Building a user base is the most fundamental and frustrating aspect of building a successful company. It’s a major topic of conversation for almost every founder I talk with. And, to be blunt, it’s the reason why most companies fail.
When I ask founders and marketers what they’re doing to solve their growth problem, I inevitably hear the same 2–3 solutions. They are A/B testing their home page, exploring new channels, and increasing ad spend. A few questions later, it’s clear that they don’t really know what they are doing.
Most of the time, these activities closely resemble a panicked frenzy instead of strategic thoughtful execution. It’s understandable, after all, the life of their company depends on figuring it out.
The problem is that A/B testing, creating new channels, and increasing ad spend all assume that you understand why users are finding your solution and the pain that’s driving them to look.

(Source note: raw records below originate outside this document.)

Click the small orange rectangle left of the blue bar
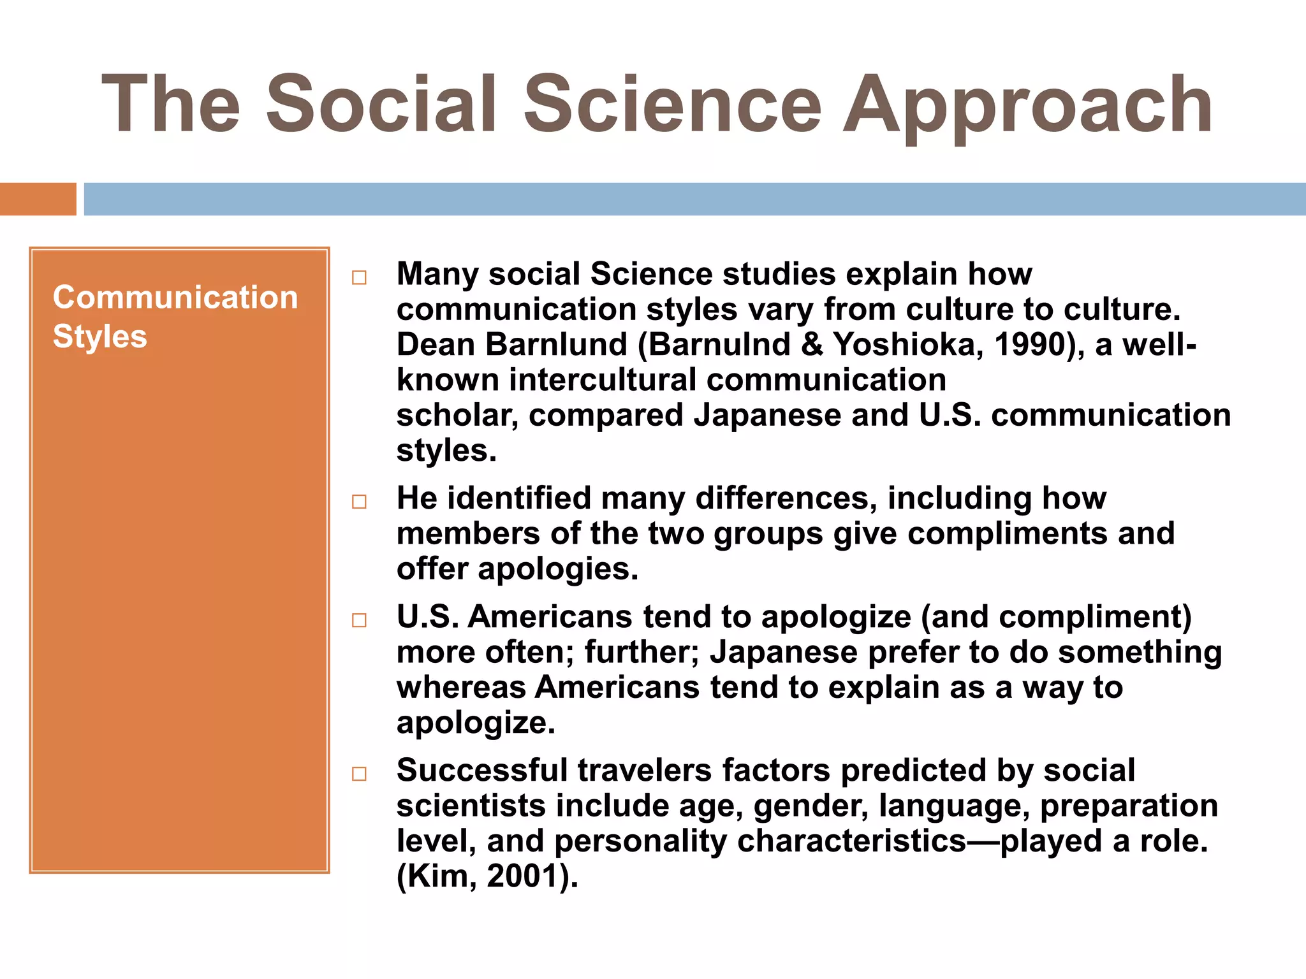tap(38, 199)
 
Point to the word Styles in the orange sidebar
tap(99, 337)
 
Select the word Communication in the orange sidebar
tap(175, 297)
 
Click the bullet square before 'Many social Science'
tap(360, 278)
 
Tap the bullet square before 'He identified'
tap(360, 502)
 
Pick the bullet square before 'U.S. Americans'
tap(360, 621)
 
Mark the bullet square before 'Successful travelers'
tap(360, 774)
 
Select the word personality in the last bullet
tap(640, 841)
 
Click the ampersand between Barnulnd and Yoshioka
tap(812, 345)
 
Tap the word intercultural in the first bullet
tap(602, 381)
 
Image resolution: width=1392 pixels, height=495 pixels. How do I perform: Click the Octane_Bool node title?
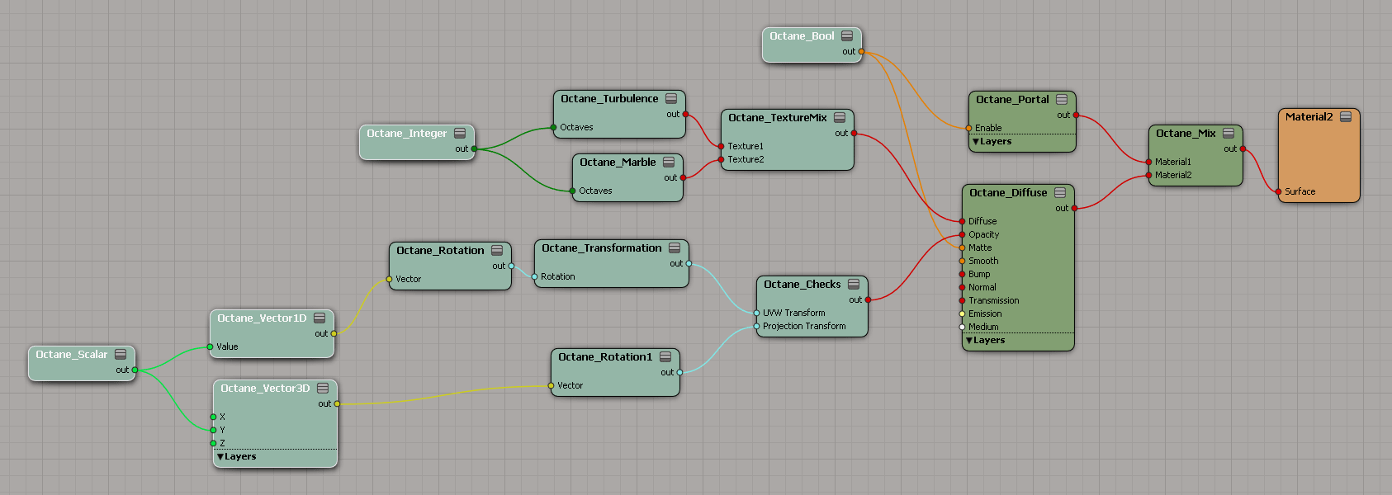[802, 36]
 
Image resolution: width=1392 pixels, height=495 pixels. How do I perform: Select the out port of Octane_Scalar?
[135, 370]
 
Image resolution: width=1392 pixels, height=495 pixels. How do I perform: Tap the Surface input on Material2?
[1278, 192]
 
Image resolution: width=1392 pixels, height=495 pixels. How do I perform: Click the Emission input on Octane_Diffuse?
[962, 314]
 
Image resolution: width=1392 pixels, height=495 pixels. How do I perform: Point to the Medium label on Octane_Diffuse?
[983, 327]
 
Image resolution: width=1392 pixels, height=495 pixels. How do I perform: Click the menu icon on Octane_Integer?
[460, 133]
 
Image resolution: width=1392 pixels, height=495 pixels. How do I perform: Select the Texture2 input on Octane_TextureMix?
[721, 159]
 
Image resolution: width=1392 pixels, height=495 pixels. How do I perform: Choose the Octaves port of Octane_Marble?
[572, 191]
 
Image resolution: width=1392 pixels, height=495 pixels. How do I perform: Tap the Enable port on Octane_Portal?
[968, 128]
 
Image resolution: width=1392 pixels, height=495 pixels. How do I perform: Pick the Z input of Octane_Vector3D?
[213, 444]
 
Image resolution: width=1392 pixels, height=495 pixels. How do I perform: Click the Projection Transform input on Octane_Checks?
[756, 326]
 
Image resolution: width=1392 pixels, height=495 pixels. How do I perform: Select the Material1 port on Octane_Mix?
[1148, 162]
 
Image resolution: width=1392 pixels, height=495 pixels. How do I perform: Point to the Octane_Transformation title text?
[602, 248]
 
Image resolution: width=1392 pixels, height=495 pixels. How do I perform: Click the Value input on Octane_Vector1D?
[210, 346]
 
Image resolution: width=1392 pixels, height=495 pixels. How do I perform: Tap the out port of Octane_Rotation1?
[679, 373]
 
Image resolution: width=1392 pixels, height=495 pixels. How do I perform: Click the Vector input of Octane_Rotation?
[389, 280]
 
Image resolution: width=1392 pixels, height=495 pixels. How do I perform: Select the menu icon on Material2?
[1346, 117]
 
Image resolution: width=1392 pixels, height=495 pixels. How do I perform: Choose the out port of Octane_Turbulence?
[685, 115]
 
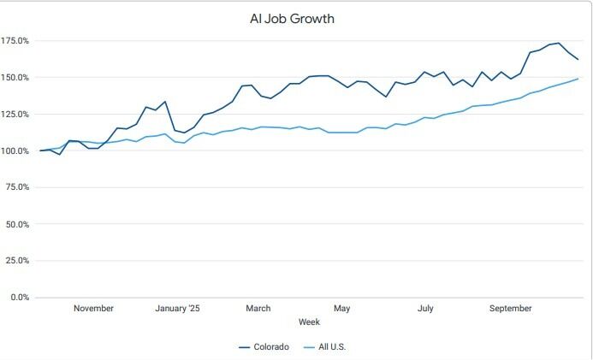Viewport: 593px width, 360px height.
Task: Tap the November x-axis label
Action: [93, 309]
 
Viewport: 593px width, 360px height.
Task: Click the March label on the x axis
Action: [258, 309]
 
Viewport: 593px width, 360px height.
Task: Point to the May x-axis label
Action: [342, 309]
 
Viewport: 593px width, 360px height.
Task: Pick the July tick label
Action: [425, 309]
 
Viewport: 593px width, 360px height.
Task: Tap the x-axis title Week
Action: [309, 322]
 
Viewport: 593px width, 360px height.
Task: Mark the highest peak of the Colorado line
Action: [559, 43]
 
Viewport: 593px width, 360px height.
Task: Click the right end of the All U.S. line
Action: [578, 79]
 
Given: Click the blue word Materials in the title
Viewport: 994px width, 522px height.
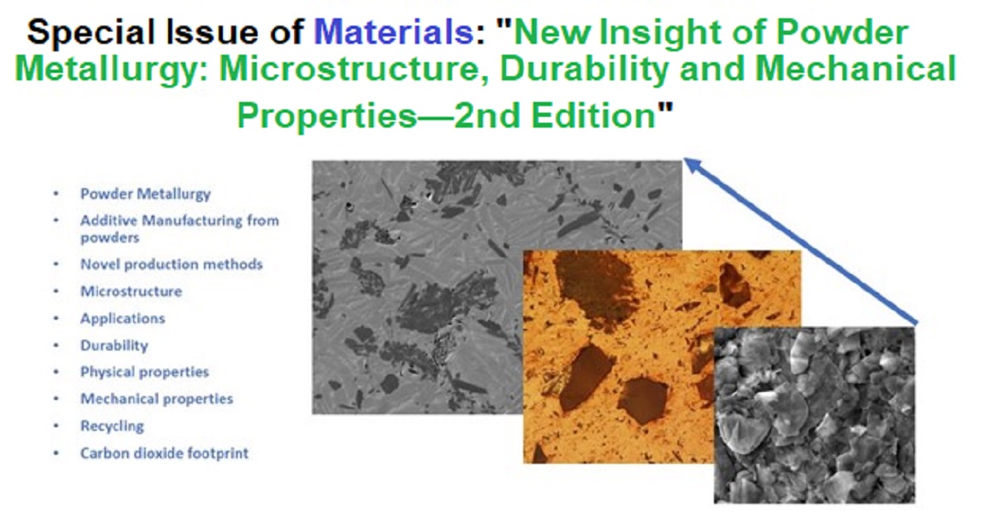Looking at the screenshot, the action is tap(393, 32).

This is different than product market fit or product validation. It focuses on the psychology of capturing new users. It’s called intent marketing.
User intent is where the marketing, messaging, and product overlap. And though it seems fairly straightforward, the disconnects can be astounding.

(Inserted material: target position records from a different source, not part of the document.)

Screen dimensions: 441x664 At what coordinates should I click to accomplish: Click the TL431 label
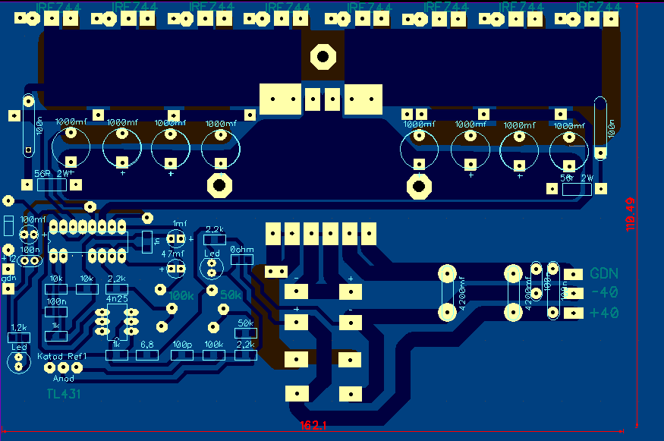pyautogui.click(x=63, y=394)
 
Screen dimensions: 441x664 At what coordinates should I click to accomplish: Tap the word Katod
pyautogui.click(x=49, y=356)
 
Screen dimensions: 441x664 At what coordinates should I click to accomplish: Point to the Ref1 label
pyautogui.click(x=77, y=356)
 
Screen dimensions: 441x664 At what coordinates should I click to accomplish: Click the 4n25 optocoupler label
pyautogui.click(x=116, y=299)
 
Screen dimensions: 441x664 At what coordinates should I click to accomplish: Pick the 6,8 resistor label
pyautogui.click(x=147, y=345)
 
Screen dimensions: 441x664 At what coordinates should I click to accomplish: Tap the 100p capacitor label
pyautogui.click(x=182, y=345)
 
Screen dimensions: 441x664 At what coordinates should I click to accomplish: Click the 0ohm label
pyautogui.click(x=241, y=250)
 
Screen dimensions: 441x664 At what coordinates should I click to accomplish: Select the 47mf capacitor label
pyautogui.click(x=173, y=255)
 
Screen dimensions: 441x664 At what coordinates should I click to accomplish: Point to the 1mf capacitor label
pyautogui.click(x=179, y=223)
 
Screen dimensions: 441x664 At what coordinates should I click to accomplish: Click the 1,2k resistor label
pyautogui.click(x=18, y=327)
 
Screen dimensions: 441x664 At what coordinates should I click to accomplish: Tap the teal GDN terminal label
pyautogui.click(x=604, y=274)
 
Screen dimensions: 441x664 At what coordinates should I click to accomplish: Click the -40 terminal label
pyautogui.click(x=604, y=293)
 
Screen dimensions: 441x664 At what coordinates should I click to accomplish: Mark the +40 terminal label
pyautogui.click(x=604, y=313)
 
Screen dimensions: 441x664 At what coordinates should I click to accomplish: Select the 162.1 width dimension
pyautogui.click(x=313, y=427)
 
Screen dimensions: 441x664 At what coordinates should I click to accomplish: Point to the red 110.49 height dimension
pyautogui.click(x=630, y=215)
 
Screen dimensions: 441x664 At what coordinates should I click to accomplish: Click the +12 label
pyautogui.click(x=9, y=258)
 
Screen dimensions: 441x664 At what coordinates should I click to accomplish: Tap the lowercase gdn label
pyautogui.click(x=9, y=279)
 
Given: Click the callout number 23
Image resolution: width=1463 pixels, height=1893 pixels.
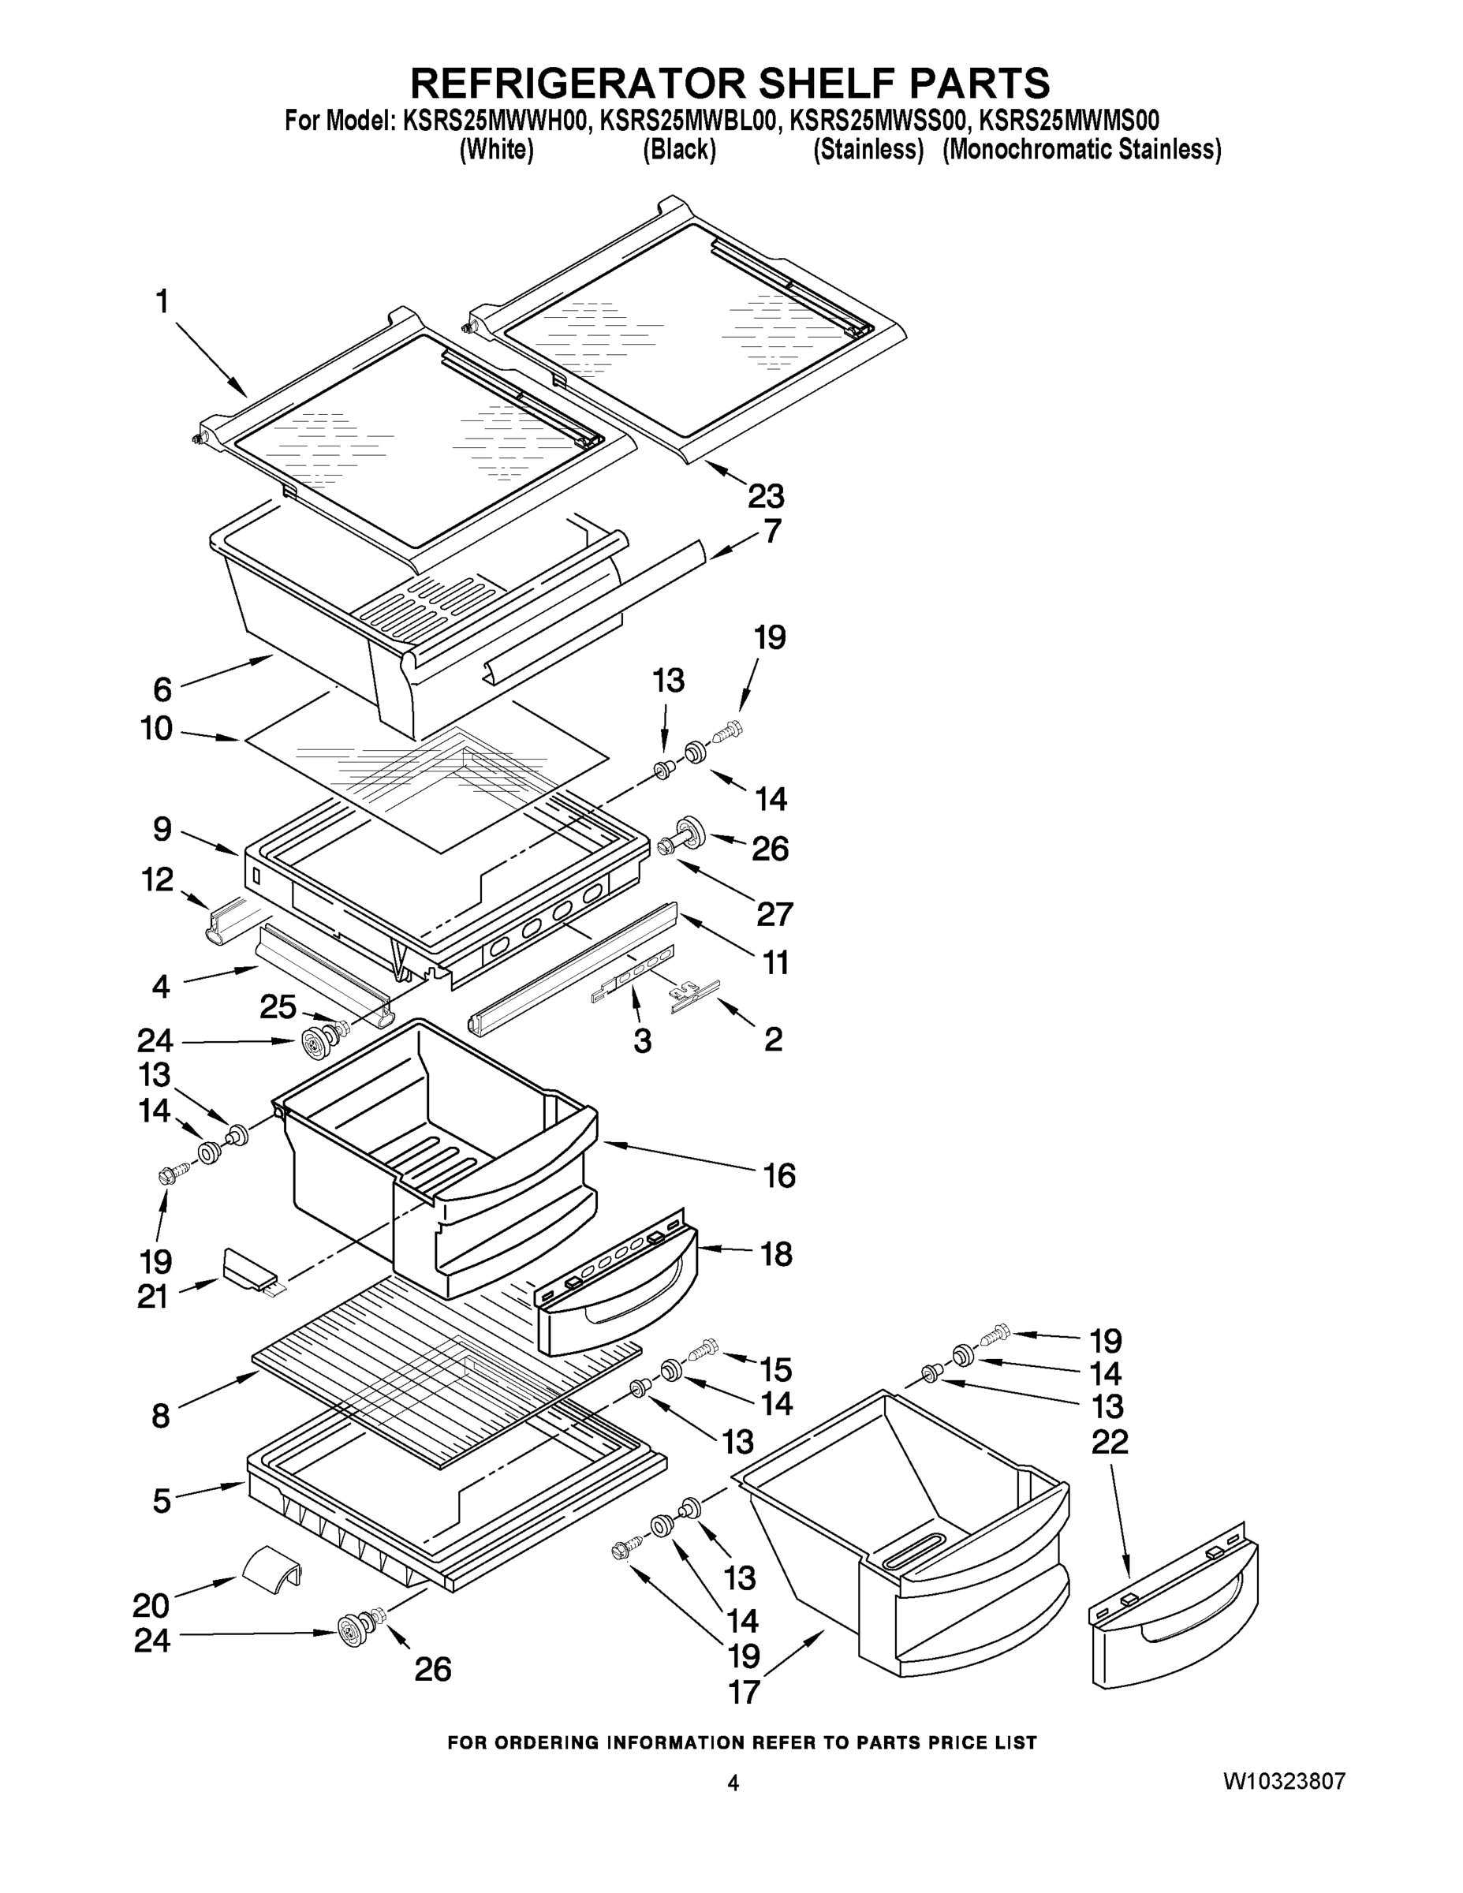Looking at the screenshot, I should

If your marketing, messaging, and product are miss-aligned your ability to grow a user base will be stunted. Here’s an example.
Meet Sam. Sam is a young professional who, like all of us, struggles to main an organized and productive inbox. So, like all good millennials, Sam heads to Google for a solution.
He finds a list of flashy email clients on Product Hunt that claim to end your inbox frustrations and help you achieve inbox zero on a minute by minute basis.
Sam decides to take the advice of the PH community and chose the most up-voted application on the list — Let’s call it no-mail.io.
He enthusiastically clicks the link to the vendor page and begins to explore the product. His first moment of hesitation comes when he reads the opening banner “The first AI assistant for Gmail, embedded directly into Chrome.”
He continues to explore the solution, remedying his disappointment by rationalizing that it would be nice to keep the email client he is already using.